» **Exercise directions**: Give back exactly the lines of the material below, starting with the line with "Click the Coordination column sort arrow" and going on through the line with "Viewport: 874px width, 504px".

» **Data for this exercise**:
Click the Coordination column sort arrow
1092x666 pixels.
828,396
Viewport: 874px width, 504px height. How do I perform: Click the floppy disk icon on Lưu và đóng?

---

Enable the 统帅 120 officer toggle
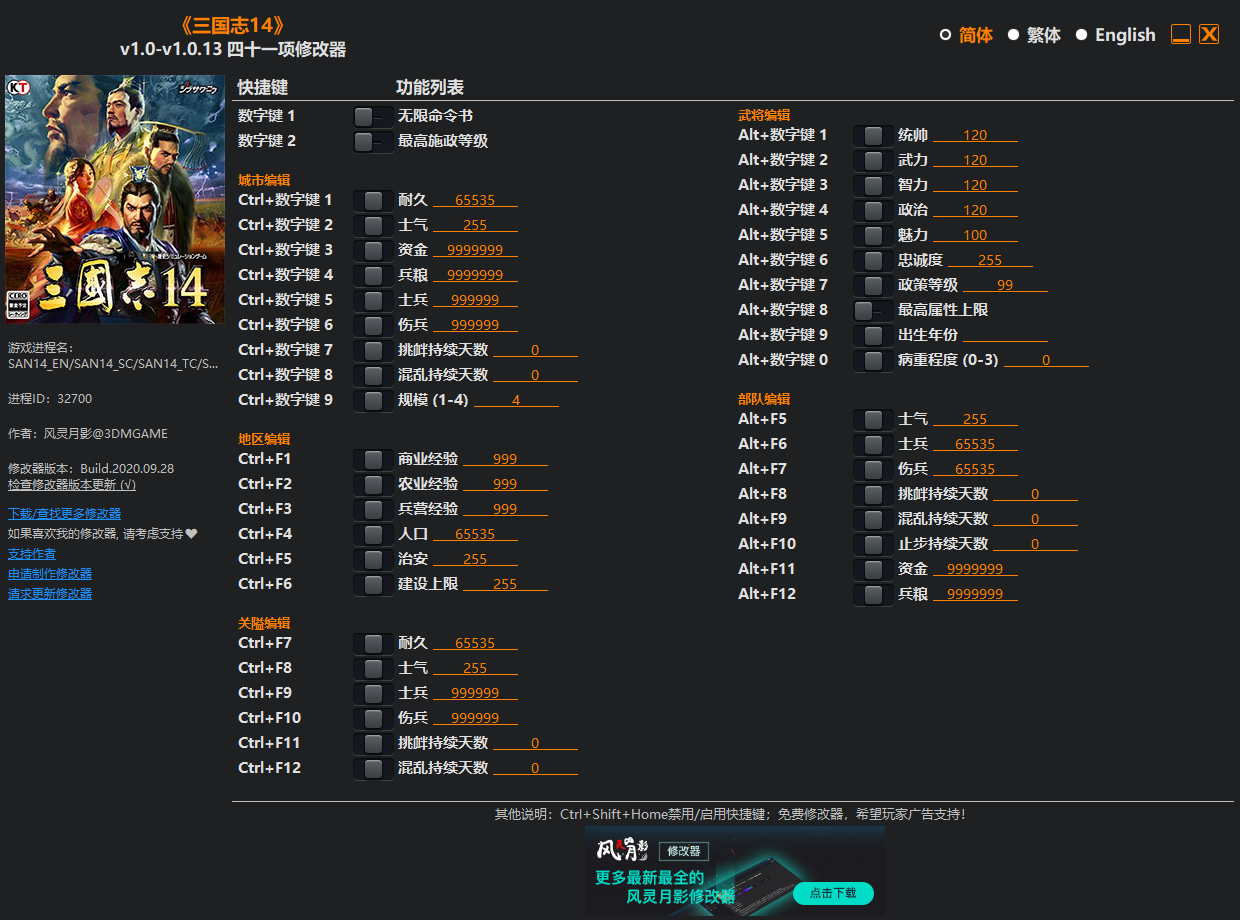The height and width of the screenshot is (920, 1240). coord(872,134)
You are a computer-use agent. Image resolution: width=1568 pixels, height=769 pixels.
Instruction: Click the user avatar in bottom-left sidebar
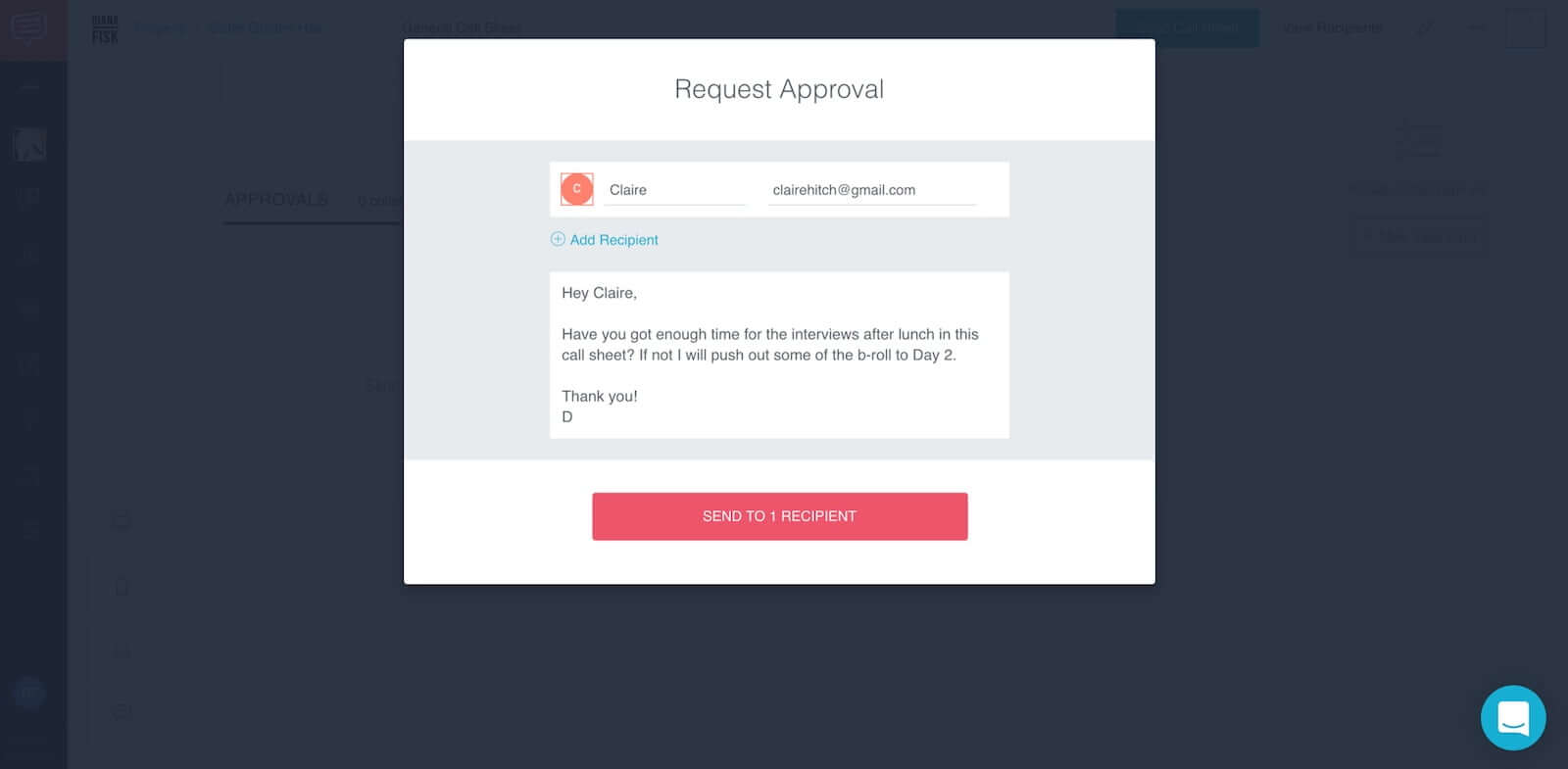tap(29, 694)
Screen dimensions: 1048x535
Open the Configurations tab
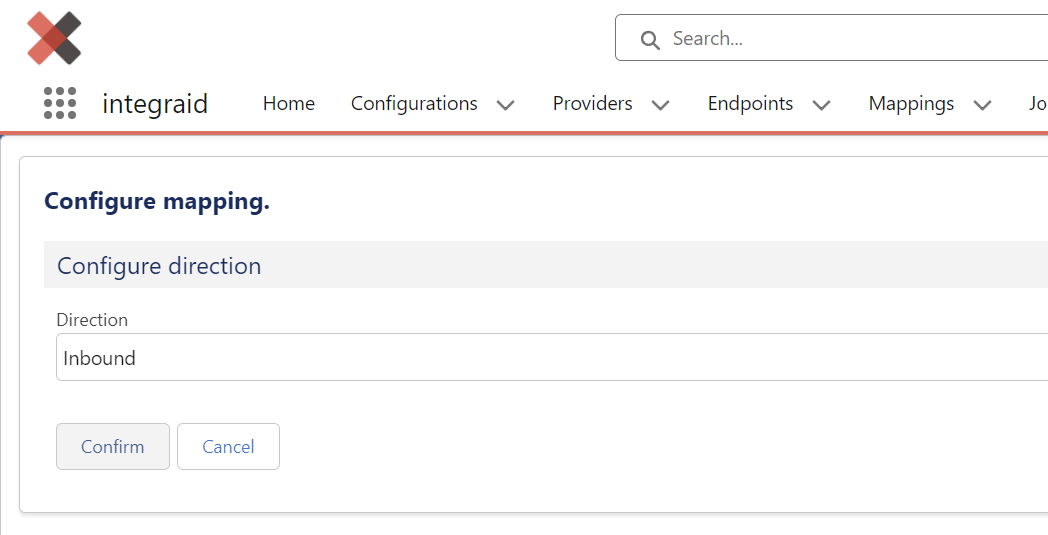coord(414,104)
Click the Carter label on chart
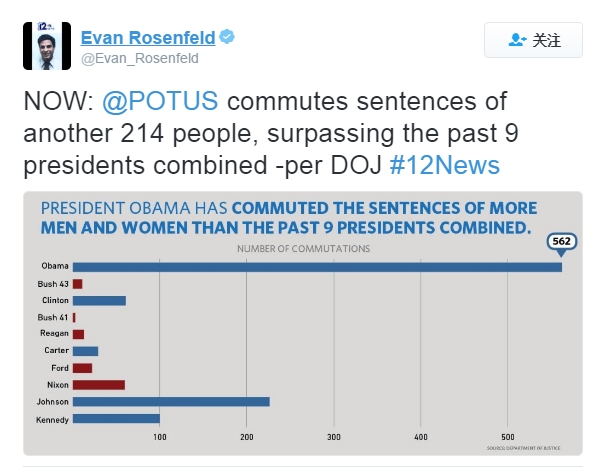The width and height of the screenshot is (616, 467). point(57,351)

» **Written answer**:
Click the Coordination column sort arrow
1092x666 pixels.
828,396
Viewport: 874px width, 504px height. How do I perform: Click the floppy disk icon on Lưu và đóng?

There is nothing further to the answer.